**Exercise requirements**
Every line from the first one in the data below through the line holding "Notre histoire (59, 1739)" is to be written out exactly, with the pictures omitted.

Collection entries
-*-*-

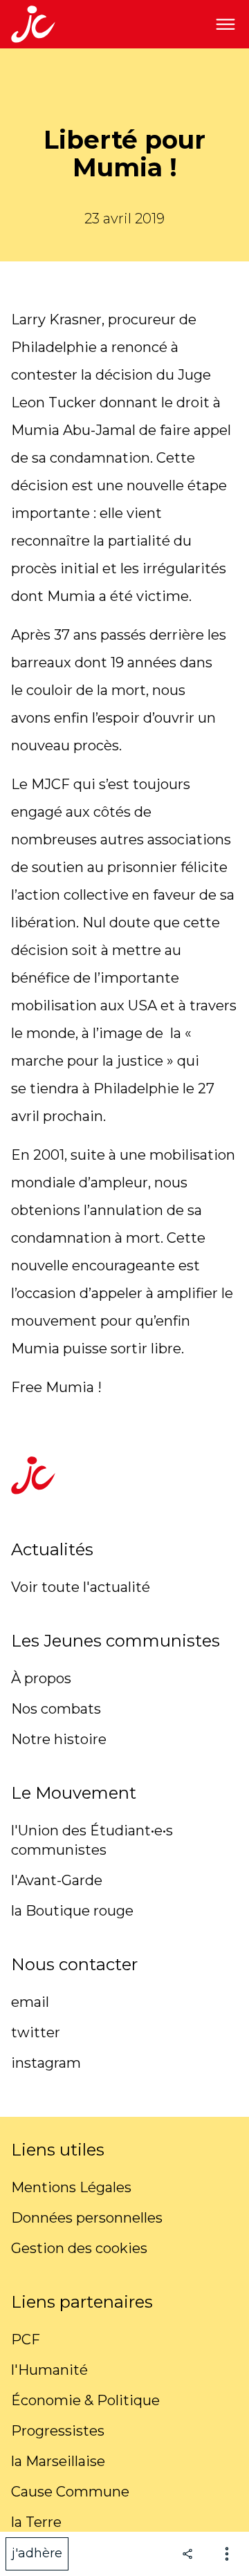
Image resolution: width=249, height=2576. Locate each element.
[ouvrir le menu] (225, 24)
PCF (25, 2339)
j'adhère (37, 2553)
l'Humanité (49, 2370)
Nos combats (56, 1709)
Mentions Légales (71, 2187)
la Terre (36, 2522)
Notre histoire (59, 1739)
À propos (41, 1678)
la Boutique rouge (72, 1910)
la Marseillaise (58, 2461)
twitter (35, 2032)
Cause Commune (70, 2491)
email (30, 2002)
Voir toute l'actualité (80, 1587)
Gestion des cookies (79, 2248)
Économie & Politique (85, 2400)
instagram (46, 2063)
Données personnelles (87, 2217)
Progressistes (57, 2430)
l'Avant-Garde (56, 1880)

-*-*-

**The answer**
Image resolution: width=249, height=2576. Locate each element.
[ouvrir le menu] (225, 24)
PCF (25, 2339)
j'adhère (37, 2553)
l'Humanité (49, 2370)
Nos combats (56, 1709)
Mentions Légales (71, 2187)
la Terre (36, 2522)
Notre histoire (59, 1739)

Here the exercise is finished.